O sexo em mim e por mim acabou, juntamente com o da película, no limite do seu tempo dramático. Outro filme reflete em meu corpo a pura imagem do casal de adolescentes do início do século passado a passearem de mãos dadas no jardim de margaridas, entre o gramado e os convexos relevos testemunhas do meu desgastado peito. Na hora do beijo suas bocas cruzam a minha, selando os segredos do seu amor em meus lábios, tornando-me cúmplice passivo na trama.

Meu leve toque no remoto controle faz com que o mesmo corpo, o meu, transforme-se em dois cenários sobrepostos, ilusoriamente simultâneos. O inocente romance alheio ainda guardava suas marcas de purezas na flor da minha pele, quando me sobreveio ao escuro, clarões de campos minados a explodirem pirotécnicos em ações estúpidas com mortes gratuitas, fáceis, de outro filme já na sua metade. Agora o inumano exterminador descontrolado que a tudo odeia, bombardeia o jardim de margaridas que eu insistia em regar no meu peito. A intenção da sua ação era a pura vingança vingada em mim.

Troco novamente de canal.

Vídeo-clip. Marisa Monte canta Amor I Love You aos meus ouvidos e olhos. Semi-adormeço e quase morro de tanta paz.

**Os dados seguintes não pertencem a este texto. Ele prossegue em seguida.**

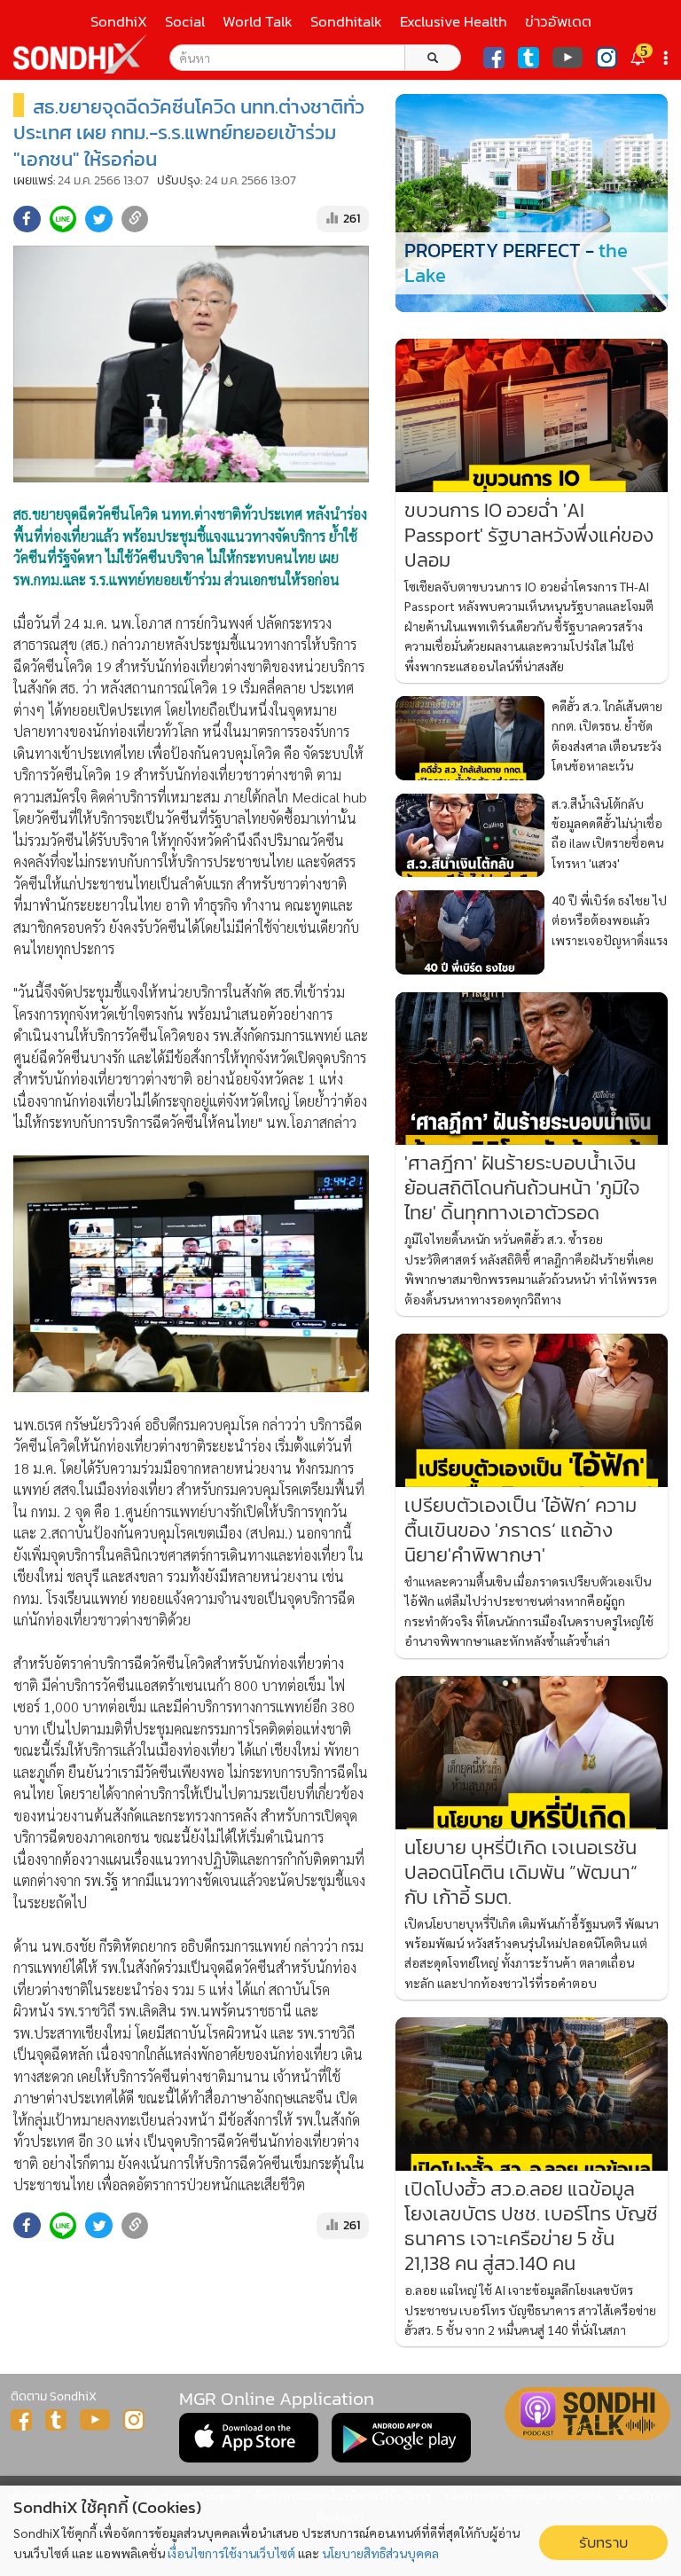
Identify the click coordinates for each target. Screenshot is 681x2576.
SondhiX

No jantar romântico de outro filme, quero ir além dos carnudos lábios da fêmea, úmidos, presos ao meu umbigo, servindo-lhe de taça seca para o derramar do molhado vinho tinto seco.

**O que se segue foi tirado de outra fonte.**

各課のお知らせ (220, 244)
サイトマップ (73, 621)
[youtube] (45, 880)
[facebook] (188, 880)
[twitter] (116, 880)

Agora é a vez do sexo selvagem dos latinos num filme do Almodóvar. Tantos gritos, gemidos, palavrões, sussurros, urros, murros, sofreguidão, gozo e as respirações desacelerando-se em bafo quente que não sinto soprado em minha face. Os dois corpos descansam sobre o meu teso arco de músculos e pelos.

Rolam sobre mim, neste ser resumido em um extenuado corpo, os caracteres projetados da tela, dando créditos aos nomes dos que trabalharam por detrás dos meus sonhos em insone noite de verão.

Tudo termina. Madrugada vem e a noite vai. Mágica do tempo que cria as cromáticas ausência e presença na sala-de-estar-só.